The most important thing to know is that slow and steady is what will make your changes permanent - if you ACCUMULATE 60 minutes of walking - or whatever you enjoy - if you EAT WHEN HUNGRY and mostly choices YOU LIKE from the GREEN zone, your clothes will get looser, your SHAPE will change, you will be HEALTHIER and you will probably be able to DO MORE. On red meat, I regularly check on everyday items at places like WalMart - I know you can buy inexpensive and very lean meats there for one place. Ask the butcher to direct you to the leanest cuts of meat - tenderize and add the spices you enjoy - remember that red meat animals are never as lean as birds and fish without their skins but that doesnt mean never. In midlife - as opposed to adolescent and earlier years - it is a fact that hormonal changes alter how our bodies control our fat stores - you should think of a one year time frame and you WILL be pleased and successful ...

Hi Dr Forsythe ... I fell off my program a little over the holidays, but am now back. Thank you for all your encouragement! Cheryl Yuba City
Dont be too hard on yourself for occasional short-term slips - its the trend over the long term of your life that counts. The principals for nutrition, behaviors and activity in the GREEN Light Program WILL give you Health, a Pleasing Body and a STRONGER body. Close the mental door to yesterday and move on!

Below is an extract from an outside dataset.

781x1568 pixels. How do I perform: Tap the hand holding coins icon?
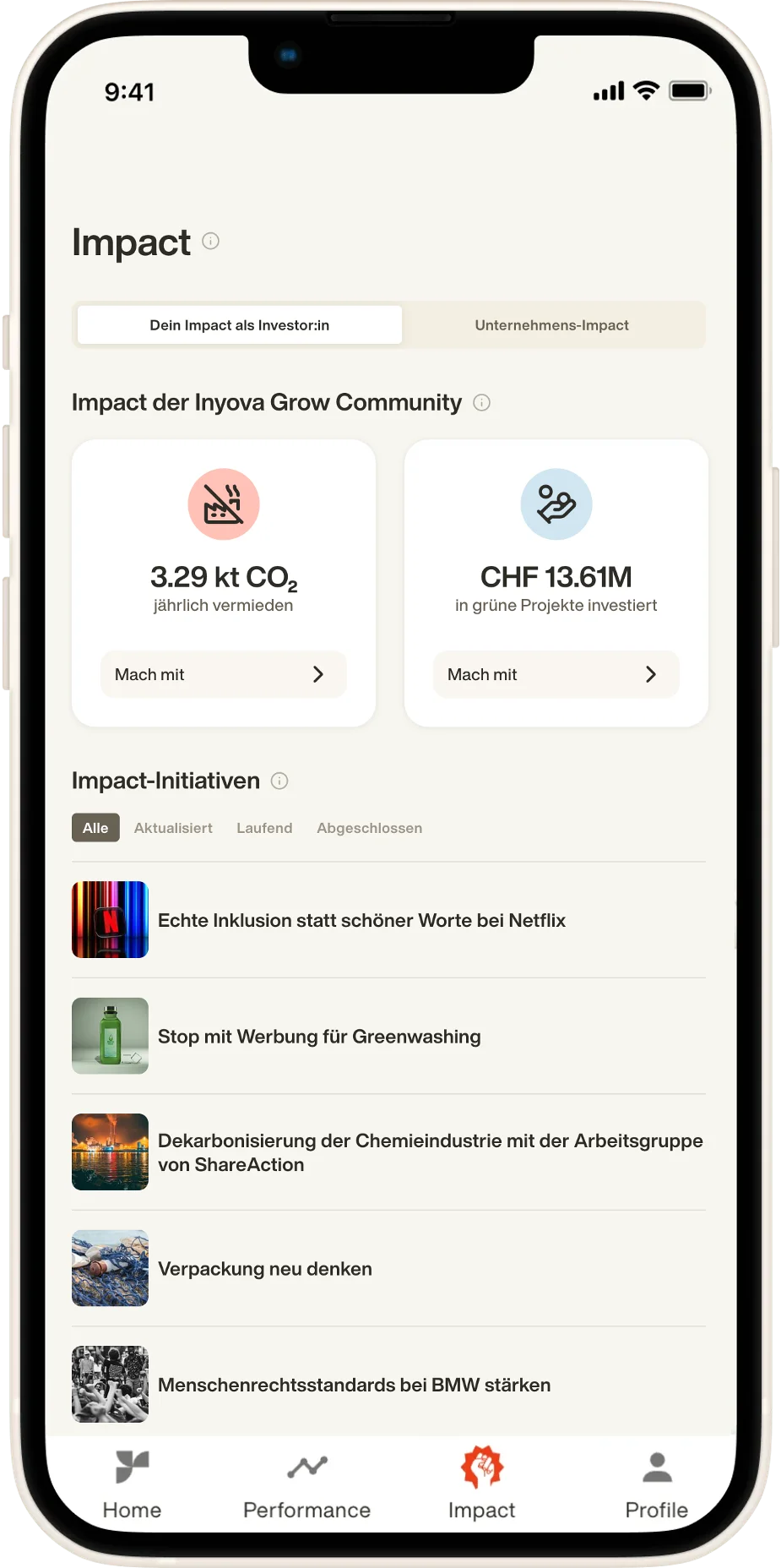pos(556,504)
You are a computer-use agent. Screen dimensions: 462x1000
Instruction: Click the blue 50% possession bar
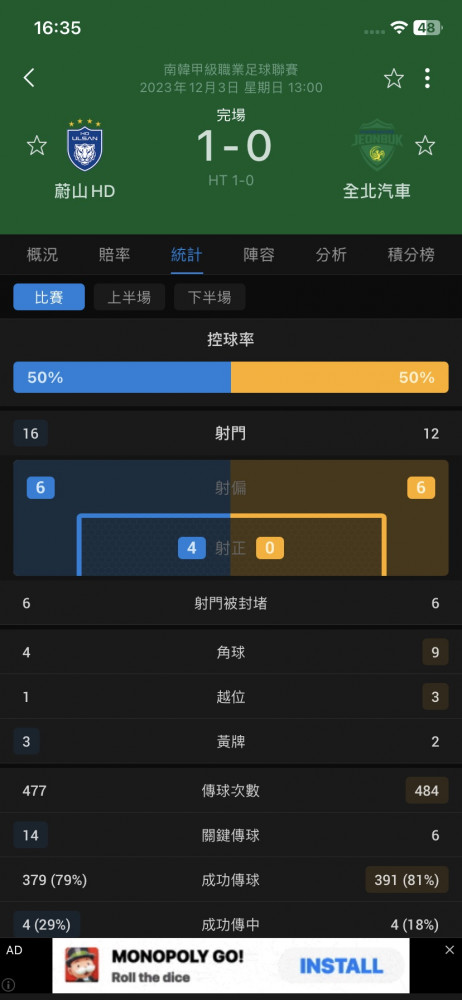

How long would I have to swim to be in the green zone every day?
Swimming - and water based therapies - can be great adjuncts to GREEN Light Wellness. First, for those struggling with chronic joint problems of one sort or another, the buoyancy of water helps reduce stress. Second, in the recovery from acute injury such as sprains or strains, we recommend water therapy as a way to rehabilitate quickly. For reducing waist - improving SHAPE by decreasing body stores of fat - gravity based movement - say, walking - requires about half the time that non-gravity movement - swimming/biking - requires. Thats because when youre swimming, water does a lot of the work holding you up. Its similar for biking. Remember though that total body motion should be FUN - if youre mostly a swimmer, try to get in some enjoyable walks throughout the week.

How do I stay motivated ... jeannie Los Angeles
Thank you for this one Jeannie - MOTIVATION comes from what is MEANINGFUL for you. Ask yourself these questions: 1. What would it MEAN for my family and friends - the people I care most about in life - if became healthier, more pleased with my body, and able to do more physically. 2. What would it mean for the work I do in life - my job and my colleagues. Would I make more money, have fewer days away from work, pay less for pharmacy and other medical costs. 3. Importantly, and people often discount this ... what would it mean to YOU if you became healthier, slimmer and stronger.